#### TEXT

»»

The Oxymoron of the Day: 'Humanitarian War' in Syria

"I would argue that when I see 400 children subjected to gas, over 1,400 innocent civilians dying senselessly . . . the moral thing to do is not to stand by and do nothing." --- President Obama earlier today

That's very compelling.

"I would argue that when I see 400 children subjected to gas, over 1,400 innocent civilians dying senselessly . . . the moral thing to do is not to stand by and do nothing." --- President Obama earlier today

That's very compelling. This article in Jacobin Magazine by Greg Shupak explains why humanitarian war is a contradiction in terms:

Liberal interventionists thought they had this one. Their doctrine had seemingly triumphed in Libya. Not only were the usual suspects, the Christopher Hitchenses, the Bernard-Henri Levys, peddling the notion that NATO could be a global constabulary for the enforcement of human rights, but more careful commentators like Juan Cole and Gilbert Achcar had also backed Western intervention. If NATO's war in Libya has now lost some of its initial luster, it is primarily because the murder of US Ambassador to Libya Christopher Stevens and three other Americans brought worldwide attention to the nature of the forces the war unleashed and to the chaotic state in which Libyans now find themselves.

But the shine was, from the start, an illusion, as Maximilian Forte proves in his important new book, Slouching Towards Sirte: NATO's War on Libya and Africa. Forte thoroughly chronicles NATO's bombing of Libya and the crimes against humanity for which NATO is responsible. The author takes us on a tour of Sirte after it had been subject to intense NATO bombardment by chronicling journalists' impressions of the city in October 2011. Reporters observed, "Nothing could survive in here for very long," that the city was "reduced to rubble, a ghost town filled with the stench of death and where bodies litter the streets," that it was a place "almost without an intact building," whose infrastructure "simply ceased to exist," and resembled "Ypres in 1915, or Grozny in 1995," or postwar "Leningrad, Gaza or Beirut."

Forte describes numerous NATO operations which, he argues, rose to the level of war crimes. For example, he discusses a NATO strike on a farming compound in the town of Majer on 8 August 2011. A Human Rights Watch investigation concluded that NATO fired on the compound twice, the second time killing 34 civilians who had come to look for survivors --a tactic familiar to those who follow US drone strikes in Pakistan and Yemen--and found no evidence that the target had been used for military purposes. In its examination of five sites where NATO caused civilian casualties, the UN Human Rights Council (UNHRC) found that at four of those sites NATO's characterization of the targets as "'command and control nodes' or 'troop staging areas' was not reflected in evidence at the scene and witness testimony." In view of these and other killings of civilians by NATO, Palestinian lawyer Raji Sourani remarks that the Independent Civil Society Mission to Libya of which he was a part has "reason to think that there were some war crimes perpetrated" by NATO. Through this method, Forte shows the fundamental contradiction of humanitarian wars: they kill people to ensure that people are not killed.

««

#### THE EXERCISE
Please copy the stretch of the post on humanitarian war from "That's very compelling. This" through "now find themselves.", substituting "self-contradiction" for "contradiction in terms".

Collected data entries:
»»

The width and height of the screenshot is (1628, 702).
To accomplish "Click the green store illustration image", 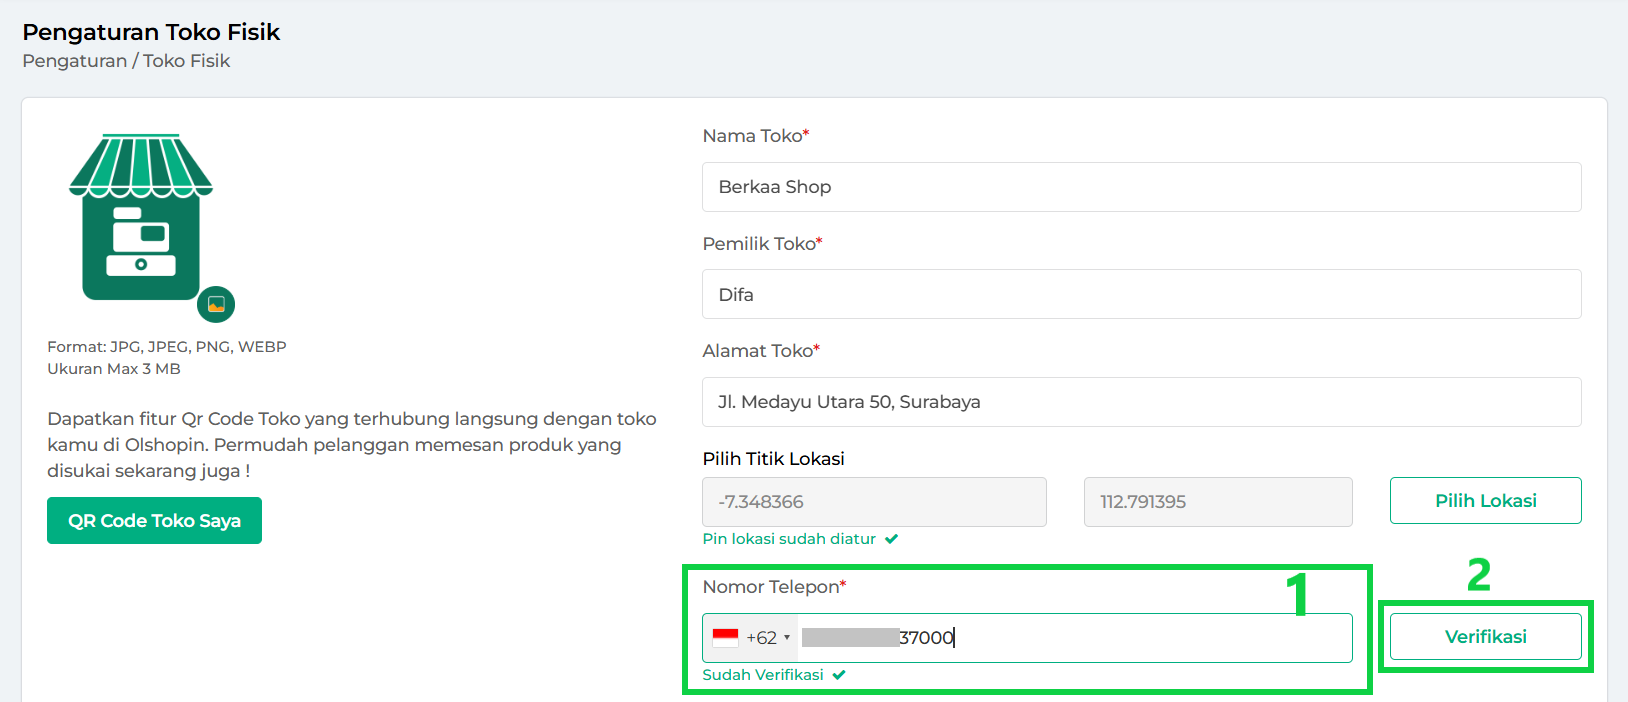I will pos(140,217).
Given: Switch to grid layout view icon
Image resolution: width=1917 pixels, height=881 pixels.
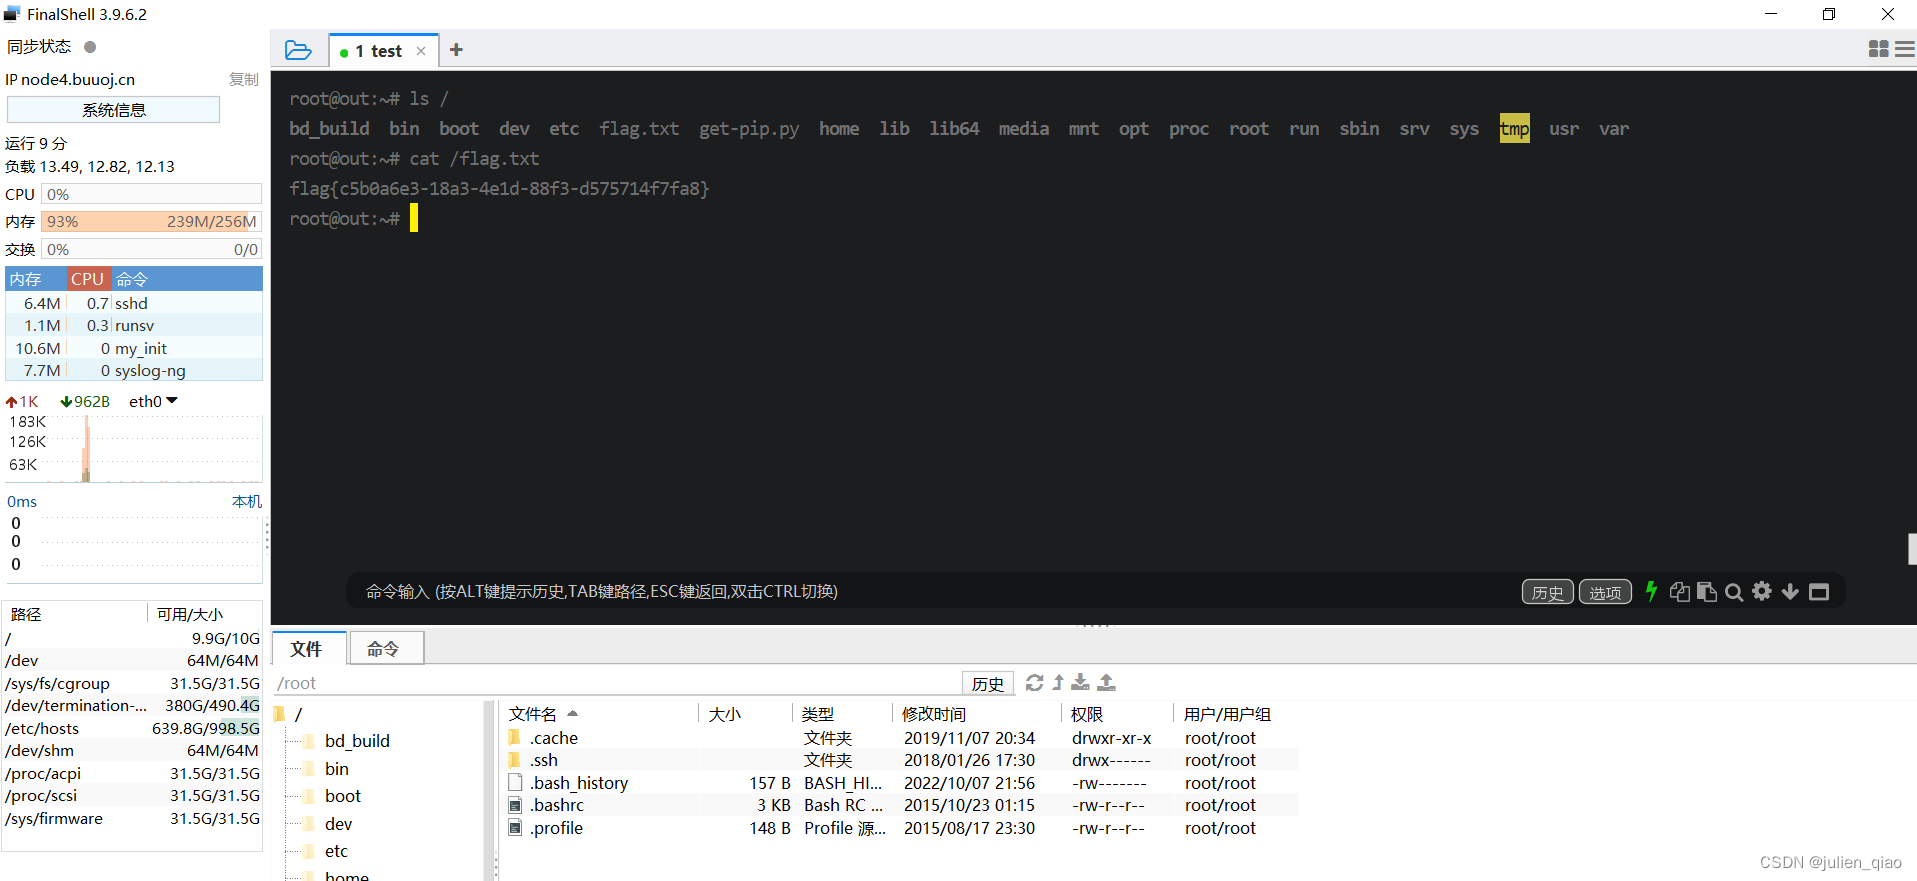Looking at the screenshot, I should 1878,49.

««

#### RESPONSE TO THE EXERCISE
That's very compelling. This article in Jacobin Magazine by Greg Shupak explains why humanitarian war is a self-contradiction:

Liberal interventionists thought they had this one. Their doctrine had seemingly triumphed in Libya. Not only were the usual suspects, the Christopher Hitchenses, the Bernard-Henri Levys, peddling the notion that NATO could be a global constabulary for the enforcement of human rights, but more careful commentators like Juan Cole and Gilbert Achcar had also backed Western intervention. If NATO's war in Libya has now lost some of its initial luster, it is primarily because the murder of US Ambassador to Libya Christopher Stevens and three other Americans brought worldwide attention to the nature of the forces the war unleashed and to the chaotic state in which Libyans now find themselves.